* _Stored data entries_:
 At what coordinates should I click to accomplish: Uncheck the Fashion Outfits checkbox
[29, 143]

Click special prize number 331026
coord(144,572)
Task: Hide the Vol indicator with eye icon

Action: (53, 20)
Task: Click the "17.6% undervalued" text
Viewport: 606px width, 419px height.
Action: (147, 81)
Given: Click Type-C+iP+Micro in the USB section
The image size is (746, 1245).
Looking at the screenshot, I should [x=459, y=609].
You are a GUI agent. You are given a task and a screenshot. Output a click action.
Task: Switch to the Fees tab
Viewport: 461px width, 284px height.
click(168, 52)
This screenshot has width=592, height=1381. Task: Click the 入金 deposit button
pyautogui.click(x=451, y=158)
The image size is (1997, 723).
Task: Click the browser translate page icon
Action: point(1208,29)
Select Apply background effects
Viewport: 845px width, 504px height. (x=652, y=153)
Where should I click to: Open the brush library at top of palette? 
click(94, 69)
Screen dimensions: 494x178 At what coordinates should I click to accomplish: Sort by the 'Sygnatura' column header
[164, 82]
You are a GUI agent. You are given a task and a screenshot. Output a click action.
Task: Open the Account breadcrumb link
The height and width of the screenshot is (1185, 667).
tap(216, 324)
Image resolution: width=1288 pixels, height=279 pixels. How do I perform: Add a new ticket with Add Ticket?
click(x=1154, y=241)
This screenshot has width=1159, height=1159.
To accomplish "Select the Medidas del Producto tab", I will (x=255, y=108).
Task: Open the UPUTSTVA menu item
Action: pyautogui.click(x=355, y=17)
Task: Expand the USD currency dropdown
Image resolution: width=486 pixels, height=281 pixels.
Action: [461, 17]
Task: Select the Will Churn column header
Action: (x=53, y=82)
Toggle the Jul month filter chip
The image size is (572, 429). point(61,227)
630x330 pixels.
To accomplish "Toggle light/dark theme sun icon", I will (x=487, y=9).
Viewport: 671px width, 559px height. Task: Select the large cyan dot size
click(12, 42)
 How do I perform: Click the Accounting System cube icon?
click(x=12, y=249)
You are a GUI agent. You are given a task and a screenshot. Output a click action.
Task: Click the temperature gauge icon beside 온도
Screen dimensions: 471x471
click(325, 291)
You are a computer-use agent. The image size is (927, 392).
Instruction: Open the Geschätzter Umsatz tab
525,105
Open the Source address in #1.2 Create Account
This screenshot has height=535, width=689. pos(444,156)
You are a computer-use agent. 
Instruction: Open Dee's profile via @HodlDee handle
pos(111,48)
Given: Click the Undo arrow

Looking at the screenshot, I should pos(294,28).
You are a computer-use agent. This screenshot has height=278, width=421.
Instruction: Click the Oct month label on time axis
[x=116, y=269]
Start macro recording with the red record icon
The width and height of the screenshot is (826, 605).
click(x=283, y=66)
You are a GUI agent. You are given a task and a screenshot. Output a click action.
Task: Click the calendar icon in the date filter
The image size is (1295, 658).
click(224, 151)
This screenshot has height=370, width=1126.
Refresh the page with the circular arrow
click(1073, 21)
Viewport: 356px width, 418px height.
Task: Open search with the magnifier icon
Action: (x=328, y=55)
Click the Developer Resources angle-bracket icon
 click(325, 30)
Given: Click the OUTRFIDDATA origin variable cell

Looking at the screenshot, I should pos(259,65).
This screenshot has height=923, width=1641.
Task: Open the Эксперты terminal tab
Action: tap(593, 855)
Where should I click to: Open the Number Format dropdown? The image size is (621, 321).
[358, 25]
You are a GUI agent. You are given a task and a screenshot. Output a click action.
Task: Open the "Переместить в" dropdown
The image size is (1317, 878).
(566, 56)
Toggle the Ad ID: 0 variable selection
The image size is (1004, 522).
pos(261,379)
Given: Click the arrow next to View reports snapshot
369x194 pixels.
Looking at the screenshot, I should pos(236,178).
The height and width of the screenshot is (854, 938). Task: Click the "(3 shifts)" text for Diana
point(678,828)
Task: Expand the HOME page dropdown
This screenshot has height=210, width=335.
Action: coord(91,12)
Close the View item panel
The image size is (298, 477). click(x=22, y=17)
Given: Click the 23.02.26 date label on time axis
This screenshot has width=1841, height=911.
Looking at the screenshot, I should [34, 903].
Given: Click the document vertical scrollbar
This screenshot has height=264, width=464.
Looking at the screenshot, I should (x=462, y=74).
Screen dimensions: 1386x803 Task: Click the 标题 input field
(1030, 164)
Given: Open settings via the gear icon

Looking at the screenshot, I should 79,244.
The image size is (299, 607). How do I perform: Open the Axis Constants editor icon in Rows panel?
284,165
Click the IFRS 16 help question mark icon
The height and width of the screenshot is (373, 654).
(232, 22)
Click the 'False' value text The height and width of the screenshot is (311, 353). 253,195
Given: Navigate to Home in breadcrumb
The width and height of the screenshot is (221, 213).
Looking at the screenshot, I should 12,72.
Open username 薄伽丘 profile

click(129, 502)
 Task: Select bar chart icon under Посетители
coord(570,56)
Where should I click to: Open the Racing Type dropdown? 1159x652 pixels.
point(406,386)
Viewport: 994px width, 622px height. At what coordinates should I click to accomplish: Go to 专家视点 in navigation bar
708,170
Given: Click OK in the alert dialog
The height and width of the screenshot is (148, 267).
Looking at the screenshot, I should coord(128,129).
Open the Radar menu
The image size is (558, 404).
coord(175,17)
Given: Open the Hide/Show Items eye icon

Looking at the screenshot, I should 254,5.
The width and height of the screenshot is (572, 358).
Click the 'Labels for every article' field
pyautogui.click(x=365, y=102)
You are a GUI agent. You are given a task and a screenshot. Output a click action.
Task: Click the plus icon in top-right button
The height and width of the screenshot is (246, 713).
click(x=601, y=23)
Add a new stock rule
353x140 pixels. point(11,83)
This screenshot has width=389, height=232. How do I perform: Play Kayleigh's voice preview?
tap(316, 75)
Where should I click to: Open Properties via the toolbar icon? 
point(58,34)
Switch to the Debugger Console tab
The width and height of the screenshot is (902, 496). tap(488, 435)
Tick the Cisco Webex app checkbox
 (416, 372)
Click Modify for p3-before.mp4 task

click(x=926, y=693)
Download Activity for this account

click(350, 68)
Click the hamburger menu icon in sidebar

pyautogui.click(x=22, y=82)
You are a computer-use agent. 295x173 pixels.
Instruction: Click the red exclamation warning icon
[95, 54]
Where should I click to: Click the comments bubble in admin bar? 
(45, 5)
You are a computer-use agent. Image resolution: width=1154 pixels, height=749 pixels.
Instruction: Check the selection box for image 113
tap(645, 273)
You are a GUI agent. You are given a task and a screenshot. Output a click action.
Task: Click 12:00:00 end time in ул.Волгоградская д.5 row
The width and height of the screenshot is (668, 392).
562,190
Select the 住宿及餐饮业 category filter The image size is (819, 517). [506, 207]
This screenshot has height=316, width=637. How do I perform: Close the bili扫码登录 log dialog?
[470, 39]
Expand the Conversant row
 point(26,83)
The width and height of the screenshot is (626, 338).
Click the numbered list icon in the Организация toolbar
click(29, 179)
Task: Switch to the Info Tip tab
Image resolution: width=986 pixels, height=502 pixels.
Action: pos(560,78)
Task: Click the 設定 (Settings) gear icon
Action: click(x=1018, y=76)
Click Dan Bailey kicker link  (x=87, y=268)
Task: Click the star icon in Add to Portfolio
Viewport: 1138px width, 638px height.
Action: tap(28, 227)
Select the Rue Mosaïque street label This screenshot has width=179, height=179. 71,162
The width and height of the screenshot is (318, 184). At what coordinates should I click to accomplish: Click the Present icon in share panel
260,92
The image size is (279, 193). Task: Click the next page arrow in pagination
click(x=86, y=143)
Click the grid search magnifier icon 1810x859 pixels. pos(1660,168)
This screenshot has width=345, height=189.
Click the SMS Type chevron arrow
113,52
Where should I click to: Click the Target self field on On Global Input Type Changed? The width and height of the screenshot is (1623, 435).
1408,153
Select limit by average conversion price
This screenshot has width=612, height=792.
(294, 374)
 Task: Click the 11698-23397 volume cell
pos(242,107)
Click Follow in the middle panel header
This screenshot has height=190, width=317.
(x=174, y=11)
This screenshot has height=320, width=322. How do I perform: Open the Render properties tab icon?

* _Exercise directions_: Out of the entries above, write out only the lines between the line holding "Click the IFRS 16 help question mark icon" and the line holding "The width and height of the screenshot is (572, 358).", inclusive, each exactly as given.

* _Completed exercise_:
Click the IFRS 16 help question mark icon
The height and width of the screenshot is (373, 654).
(232, 22)
Click the 'False' value text The height and width of the screenshot is (311, 353). 253,195
Given: Navigate to Home in breadcrumb
The width and height of the screenshot is (221, 213).
Looking at the screenshot, I should 12,72.
Open username 薄伽丘 profile

click(129, 502)
 Task: Select bar chart icon under Посетители
coord(570,56)
Where should I click to: Open the Racing Type dropdown? 1159x652 pixels.
point(406,386)
Viewport: 994px width, 622px height. At what coordinates should I click to accomplish: Go to 专家视点 in navigation bar
708,170
Given: Click OK in the alert dialog
The height and width of the screenshot is (148, 267).
Looking at the screenshot, I should coord(128,129).
Open the Radar menu
The image size is (558, 404).
coord(175,17)
Given: Open the Hide/Show Items eye icon

Looking at the screenshot, I should 254,5.
The width and height of the screenshot is (572, 358).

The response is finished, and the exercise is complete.